尿検査-No.2 尿の色について-その5.黄褐色~褐色-


尿が褐色になるのは、肝臓の代謝でできる色素が尿の中に出てきているためで、肝臓機能の異常が考えられます。

急性肝炎や胆道系の病気などの可能性も考えられます、更に肝臓に炎症がある場合は発熱、黄疸、全身倦怠感などの症状も現れます。

※健康な人でも多量に発汗したときも黄褐色になる場合がありますが、これは一次的なもので心配はありません。

※朝起きたときや、運動をした後、多量の汗をかいた後、風邪で熱のある時などは、尿が濃縮されて濃い黄褐色の尿になることがありますが、これも一時的なものなので心配はありません。

しかし、褐色の尿が長く続いたり、発熱、黄疸、全身倦怠感などの症状が続くときには、直ぐに受診することです。

2013年3月4日月曜日

尿検査-No.2 尿の色について-その4.白く濁る-


健康な人の尿の色は透明ですが、尿が白く濁っていたら、尿路に炎症などが起きている可能性があります。
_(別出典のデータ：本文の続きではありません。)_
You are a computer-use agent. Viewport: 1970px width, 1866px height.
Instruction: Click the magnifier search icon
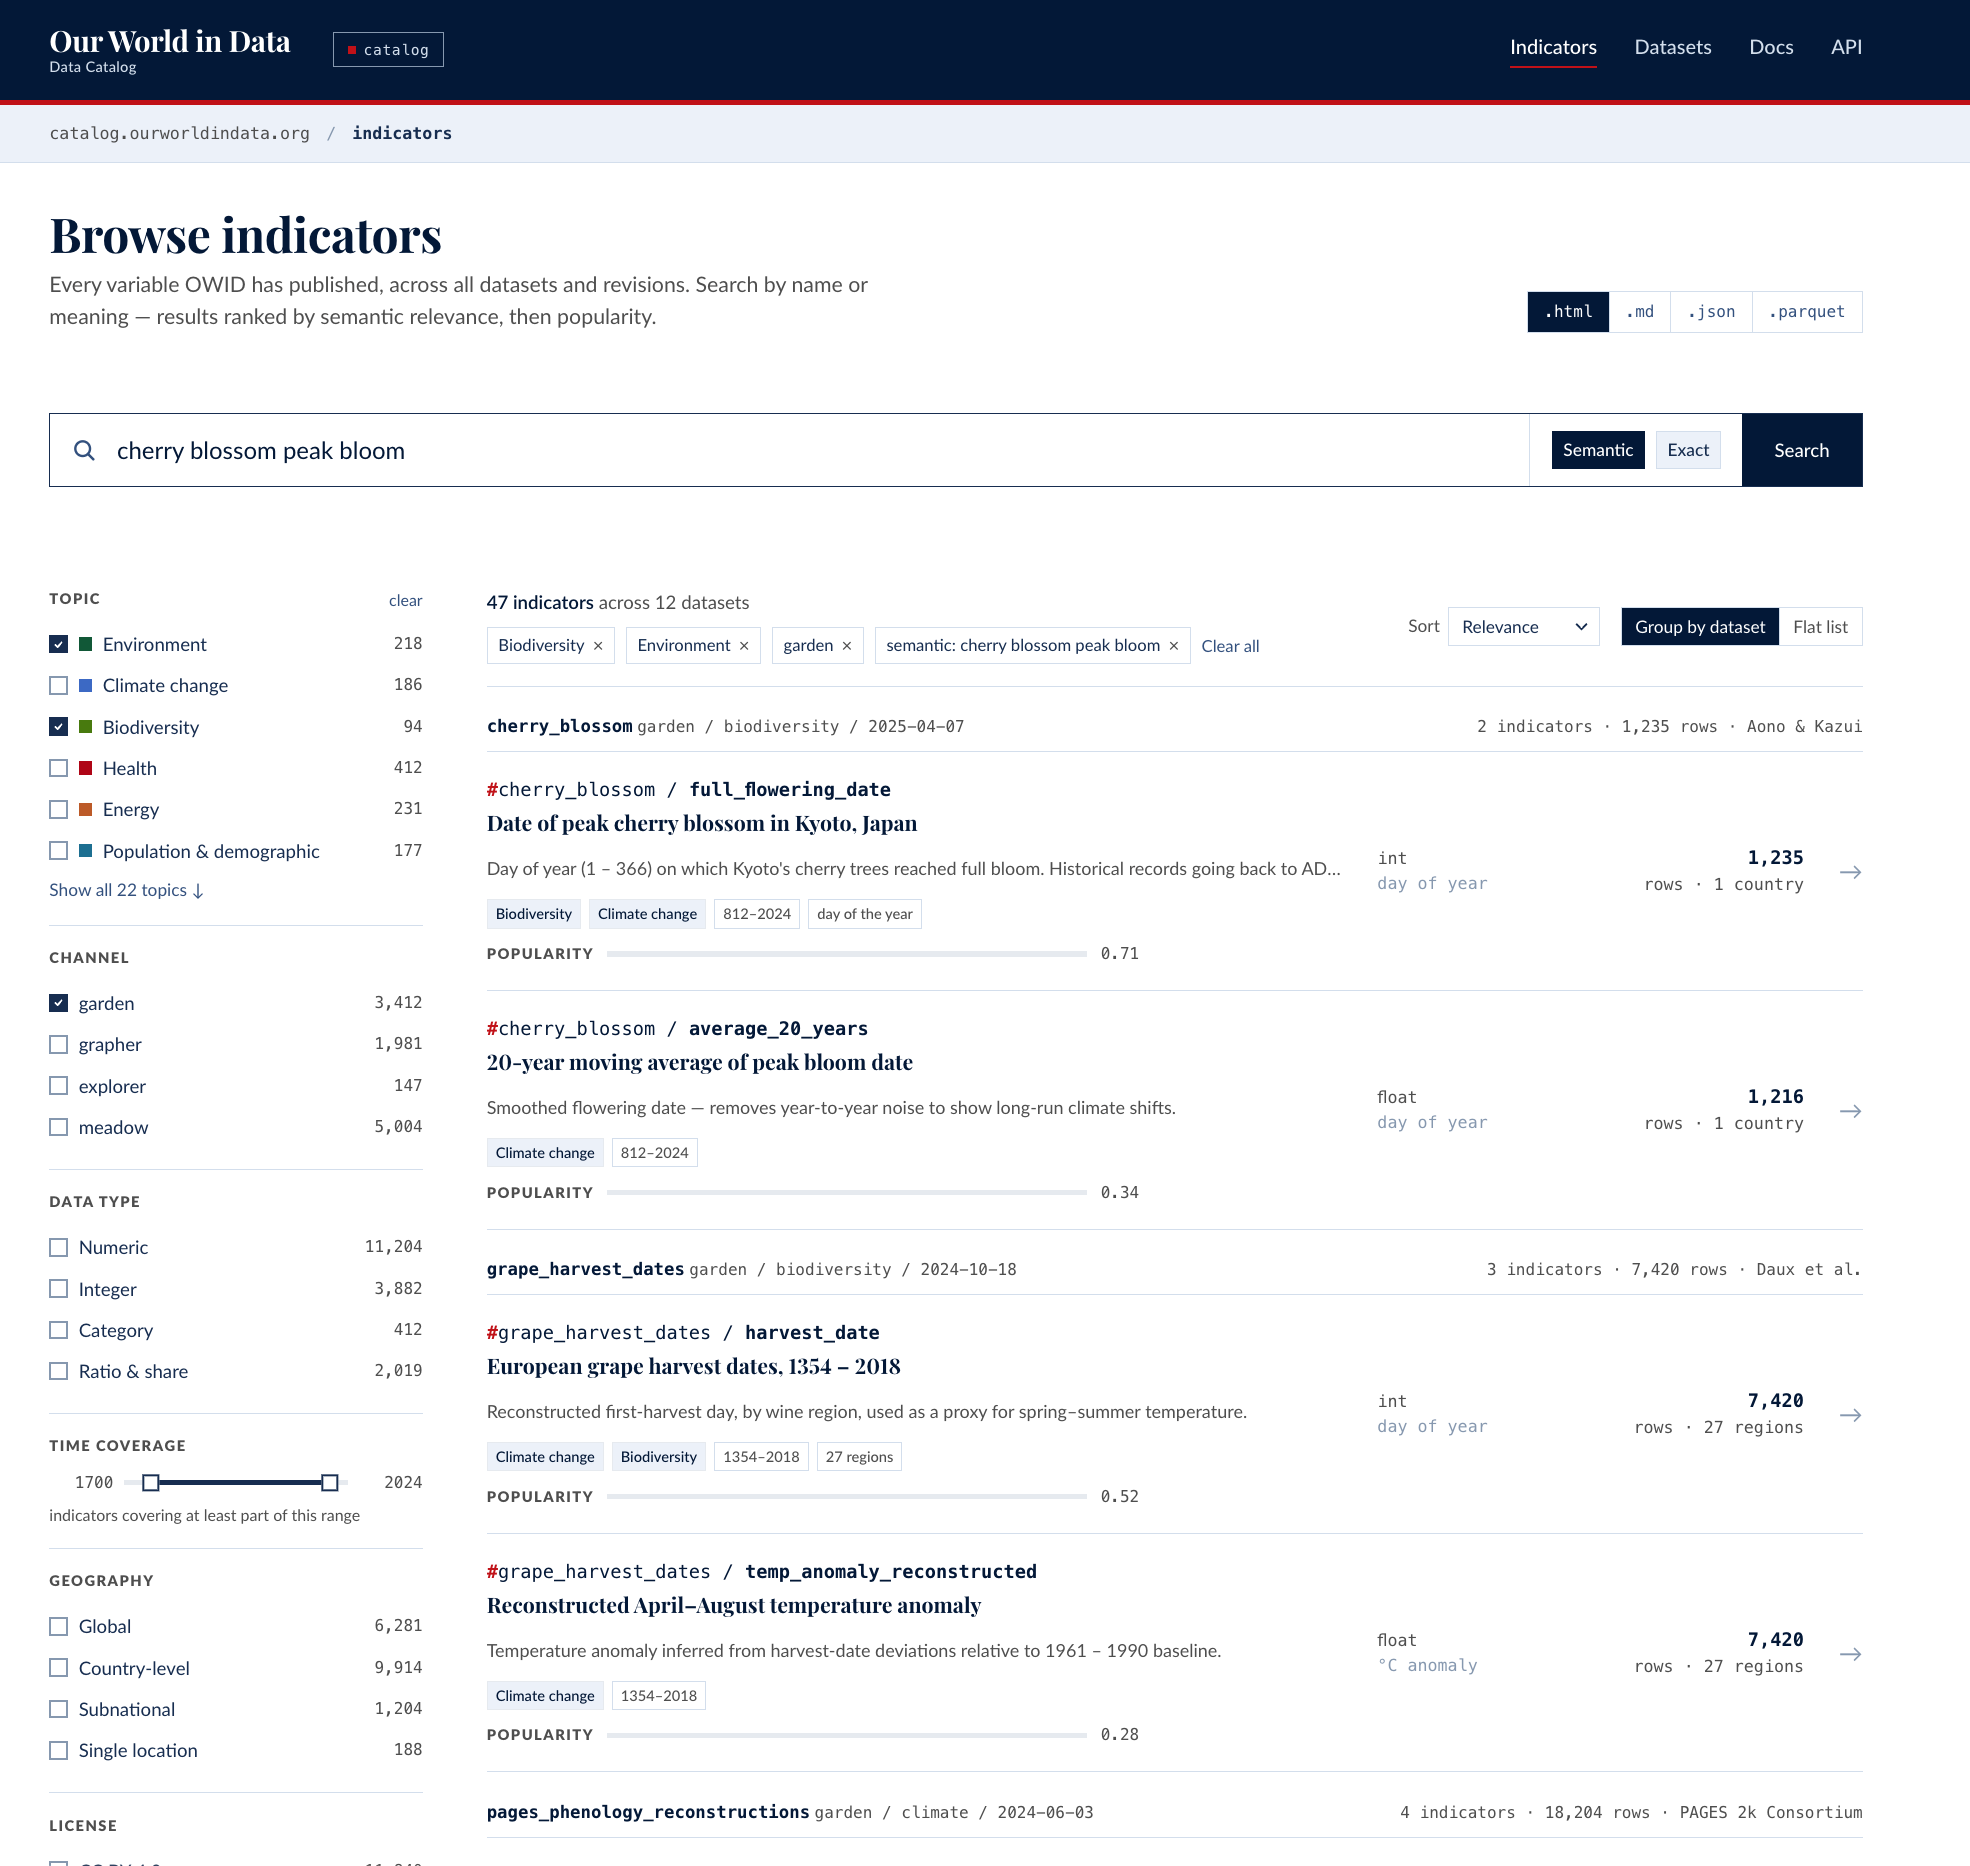tap(85, 450)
また、食べ物や飲み物、または体調よって白く濁ることがあります。

殆どの場合は心配ありませんが、場合によっては尿中の塩類が結晶化して白く見えることもあり、この場合は尿路結石が原因の時もあります。


腎盂腎炎、膀胱炎、尿道炎、前立腺炎などの尿路感染症の場合には細菌などが侵入して、尿の中に白血球が混じり、それによって尿が白色に濁ってきます。

また、炎症性または化膿性疾患が原因の時は、膿によって白く濁る(膿尿)ことがありますが、この場合は排尿痛・発熱・腹部痛などを伴います。

膿尿ではなく尿が濁ってくる病気に乳び尿症と言う病気がありますが、これは腎臓でリンパ液が尿中に逆流してしまう病気です。

滅多にない病気ですが南九州や南方に多くフィラリアの感染と関係がある病気です。

何れにしても尿が白くにごり排尿時の痛みや尿の回数が増えたり、発熱・腹部痛が伴えば放置しないで必ず受診することです。